Today marks the thirty-second anniversary of the Hama Massacre, which began on 2/2/1982 and lasted for 27 days, and in which approximately 30,000 were killed in addition to 15,000 that disappeared and have not been found since. Approximately 100,000 residents left the city after a third of the districts were completely destroyed, and other districts suffered wide-scale destruction. Tens of mosques and churches were wiped out, as well as old historic areas, due to tank shelling.
Forces of the Syrian army lead by the Defence Brigades which was chaired by Rifa’at al-Asad, the brother of the previous President Hafiz al-Asad, surrounded the city and bombed it before raiding it and committing massacres in almost every district, in addition to arresting a large number of residents.
At the time, the massacre witnessed a full media black-out due to the city being cut off from all forms of communication.
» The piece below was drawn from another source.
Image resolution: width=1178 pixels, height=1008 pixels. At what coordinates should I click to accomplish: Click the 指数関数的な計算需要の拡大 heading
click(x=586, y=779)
Nobody was allowed to enter or exit the city. Due to this, no news of the massacre or images reached the outside the world, except very few.
In addition to the media blackout imposed during the massacre, international and local groups were unable to collect all names of victims or record the violations which had taken place. This was due to the fact that the years following the massacre were among the most harsh and brutal in the history of Syria.
The Hama Massacre represents the height of oppression which took place during the “years of blood” which stretched from the late seventies till the end of Hafiz al-Assad’s era in 2000. This model has also been represented by his son in his dealing with popular movements which began in March 2011 and which have continued till today.
The International Community has helped the culprits of the Hama Massacre to escape justice all these years, and has in face offered them security and helped them to move around Europe freely.
The Hama Massacre is a similar crime to other massacres and dangerous human rights violations: it cannot be dropped due to the passing of time nor can its criminals be allowed to escape punishment. It is incumbent upon the international community to work very hard in order to establish a system of human rights in Syria, and especially due to the impact on the region as a whole, instead of focusing its efforts on finding safe outlets for criminals and preventing them from justice.